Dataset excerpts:
+-------+

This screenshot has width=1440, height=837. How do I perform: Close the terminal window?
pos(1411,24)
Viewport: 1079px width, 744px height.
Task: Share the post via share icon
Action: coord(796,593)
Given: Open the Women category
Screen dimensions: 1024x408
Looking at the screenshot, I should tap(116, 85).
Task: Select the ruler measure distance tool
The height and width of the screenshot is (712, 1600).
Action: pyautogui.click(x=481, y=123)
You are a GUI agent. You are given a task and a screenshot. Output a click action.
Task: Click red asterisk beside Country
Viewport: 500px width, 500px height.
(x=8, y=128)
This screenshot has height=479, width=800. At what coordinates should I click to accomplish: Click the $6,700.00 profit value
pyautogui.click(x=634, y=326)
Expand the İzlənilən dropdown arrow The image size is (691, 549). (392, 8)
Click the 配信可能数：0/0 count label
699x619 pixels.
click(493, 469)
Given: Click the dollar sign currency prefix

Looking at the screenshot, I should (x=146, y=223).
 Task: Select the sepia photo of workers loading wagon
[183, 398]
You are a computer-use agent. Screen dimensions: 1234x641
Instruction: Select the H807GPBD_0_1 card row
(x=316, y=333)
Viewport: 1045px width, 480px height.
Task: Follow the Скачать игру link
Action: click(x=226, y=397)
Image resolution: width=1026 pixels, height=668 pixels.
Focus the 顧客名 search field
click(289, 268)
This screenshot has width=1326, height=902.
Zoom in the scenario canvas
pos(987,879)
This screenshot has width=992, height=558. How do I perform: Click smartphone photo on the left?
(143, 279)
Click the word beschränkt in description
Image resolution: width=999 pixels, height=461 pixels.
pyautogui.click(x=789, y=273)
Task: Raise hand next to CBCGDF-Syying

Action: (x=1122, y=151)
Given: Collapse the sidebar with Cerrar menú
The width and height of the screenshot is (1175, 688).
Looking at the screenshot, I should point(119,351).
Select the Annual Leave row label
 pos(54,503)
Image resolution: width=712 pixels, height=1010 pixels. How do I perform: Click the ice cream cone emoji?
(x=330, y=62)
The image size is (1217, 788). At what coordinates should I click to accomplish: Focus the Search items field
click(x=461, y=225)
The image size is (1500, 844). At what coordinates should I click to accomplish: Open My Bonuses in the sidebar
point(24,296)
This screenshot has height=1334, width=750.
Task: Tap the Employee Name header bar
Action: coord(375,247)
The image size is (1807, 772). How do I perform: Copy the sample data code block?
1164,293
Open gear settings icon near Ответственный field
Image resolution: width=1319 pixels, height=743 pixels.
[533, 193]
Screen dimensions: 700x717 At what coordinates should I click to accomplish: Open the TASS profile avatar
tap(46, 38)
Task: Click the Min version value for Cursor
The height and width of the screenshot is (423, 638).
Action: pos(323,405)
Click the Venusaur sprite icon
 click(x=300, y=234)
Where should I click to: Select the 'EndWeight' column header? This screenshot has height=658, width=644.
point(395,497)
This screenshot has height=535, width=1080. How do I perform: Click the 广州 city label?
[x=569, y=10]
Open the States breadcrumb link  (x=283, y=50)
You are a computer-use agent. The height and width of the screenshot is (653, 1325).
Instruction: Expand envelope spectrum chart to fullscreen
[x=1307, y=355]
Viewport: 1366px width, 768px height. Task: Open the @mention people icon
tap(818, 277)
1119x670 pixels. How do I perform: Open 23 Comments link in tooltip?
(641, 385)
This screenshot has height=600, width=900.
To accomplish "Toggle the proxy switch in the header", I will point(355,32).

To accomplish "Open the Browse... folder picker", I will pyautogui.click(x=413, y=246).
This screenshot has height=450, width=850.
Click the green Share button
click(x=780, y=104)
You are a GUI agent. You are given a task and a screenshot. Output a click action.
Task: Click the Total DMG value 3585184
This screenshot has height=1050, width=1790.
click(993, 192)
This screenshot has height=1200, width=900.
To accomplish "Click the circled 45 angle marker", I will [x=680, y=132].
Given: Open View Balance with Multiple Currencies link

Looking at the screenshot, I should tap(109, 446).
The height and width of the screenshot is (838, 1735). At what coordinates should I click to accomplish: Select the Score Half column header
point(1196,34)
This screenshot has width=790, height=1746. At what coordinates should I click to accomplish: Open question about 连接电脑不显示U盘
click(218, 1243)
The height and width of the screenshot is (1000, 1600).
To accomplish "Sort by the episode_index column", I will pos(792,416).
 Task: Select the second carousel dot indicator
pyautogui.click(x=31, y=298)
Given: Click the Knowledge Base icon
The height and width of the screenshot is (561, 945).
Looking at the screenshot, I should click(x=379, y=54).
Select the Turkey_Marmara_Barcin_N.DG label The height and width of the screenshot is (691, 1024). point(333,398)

+-------+

Output every entry exactly as it appears.

RESPONSE AREA:
This screenshot has width=1440, height=837. How do I perform: Close the terminal window?
pos(1411,24)
Viewport: 1079px width, 744px height.
Task: Share the post via share icon
Action: coord(796,593)
Given: Open the Women category
Screen dimensions: 1024x408
Looking at the screenshot, I should tap(116, 85).
Task: Select the ruler measure distance tool
The height and width of the screenshot is (712, 1600).
Action: pyautogui.click(x=481, y=123)
You are a GUI agent. You are given a task and a screenshot. Output a click action.
Task: Click red asterisk beside Country
Viewport: 500px width, 500px height.
(x=8, y=128)
This screenshot has height=479, width=800. At what coordinates should I click to accomplish: Click the $6,700.00 profit value
pyautogui.click(x=634, y=326)
Expand the İzlənilən dropdown arrow The image size is (691, 549). (392, 8)
Click the 配信可能数：0/0 count label
699x619 pixels.
click(493, 469)
Given: Click the dollar sign currency prefix

Looking at the screenshot, I should (x=146, y=223).
 Task: Select the sepia photo of workers loading wagon
[183, 398]
You are a computer-use agent. Screen dimensions: 1234x641
Instruction: Select the H807GPBD_0_1 card row
(x=316, y=333)
Viewport: 1045px width, 480px height.
Task: Follow the Скачать игру link
Action: click(x=226, y=397)
Image resolution: width=1026 pixels, height=668 pixels.
Focus the 顧客名 search field
click(289, 268)
This screenshot has width=1326, height=902.
Zoom in the scenario canvas
pos(987,879)
This screenshot has width=992, height=558. How do I perform: Click smartphone photo on the left?
(143, 279)
Click the word beschränkt in description
Image resolution: width=999 pixels, height=461 pixels.
pyautogui.click(x=789, y=273)
Task: Raise hand next to CBCGDF-Syying

Action: (x=1122, y=151)
Given: Collapse the sidebar with Cerrar menú
The width and height of the screenshot is (1175, 688).
Looking at the screenshot, I should point(119,351).
Select the Annual Leave row label
 pos(54,503)
Image resolution: width=712 pixels, height=1010 pixels. How do I perform: Click the ice cream cone emoji?
(x=330, y=62)
The image size is (1217, 788). At what coordinates should I click to accomplish: Focus the Search items field
click(x=461, y=225)
The image size is (1500, 844). At what coordinates should I click to accomplish: Open My Bonuses in the sidebar
point(24,296)
This screenshot has height=1334, width=750.
Task: Tap the Employee Name header bar
Action: coord(375,247)
The image size is (1807, 772). How do I perform: Copy the sample data code block?
1164,293
Open gear settings icon near Ответственный field
Image resolution: width=1319 pixels, height=743 pixels.
[533, 193]
Screen dimensions: 700x717 At what coordinates should I click to accomplish: Open the TASS profile avatar
tap(46, 38)
Task: Click the Min version value for Cursor
The height and width of the screenshot is (423, 638).
Action: pos(323,405)
Click the Venusaur sprite icon
 click(x=300, y=234)
Where should I click to: Select the 'EndWeight' column header? This screenshot has height=658, width=644.
point(395,497)
This screenshot has height=535, width=1080. How do I perform: Click the 广州 city label?
[x=569, y=10]
Open the States breadcrumb link  (x=283, y=50)
You are a computer-use agent. The height and width of the screenshot is (653, 1325).
Instruction: Expand envelope spectrum chart to fullscreen
[x=1307, y=355]
Viewport: 1366px width, 768px height. Task: Open the @mention people icon
tap(818, 277)
1119x670 pixels. How do I perform: Open 23 Comments link in tooltip?
(641, 385)
This screenshot has height=600, width=900.
To accomplish "Toggle the proxy switch in the header", I will point(355,32).

To accomplish "Open the Browse... folder picker", I will pyautogui.click(x=413, y=246).
This screenshot has height=450, width=850.
Click the green Share button
click(x=780, y=104)
You are a GUI agent. You are given a task and a screenshot. Output a click action.
Task: Click the Total DMG value 3585184
This screenshot has height=1050, width=1790.
click(993, 192)
This screenshot has height=1200, width=900.
To accomplish "Click the circled 45 angle marker", I will [x=680, y=132].
Given: Open View Balance with Multiple Currencies link

Looking at the screenshot, I should tap(109, 446).
The height and width of the screenshot is (838, 1735). At what coordinates should I click to accomplish: Select the Score Half column header
point(1196,34)
This screenshot has width=790, height=1746. At what coordinates should I click to accomplish: Open question about 连接电脑不显示U盘
click(218, 1243)
The height and width of the screenshot is (1000, 1600).
To accomplish "Sort by the episode_index column", I will pos(792,416).
 Task: Select the second carousel dot indicator
pyautogui.click(x=31, y=298)
Given: Click the Knowledge Base icon
The height and width of the screenshot is (561, 945).
Looking at the screenshot, I should click(x=379, y=54).
Select the Turkey_Marmara_Barcin_N.DG label The height and width of the screenshot is (691, 1024). point(333,398)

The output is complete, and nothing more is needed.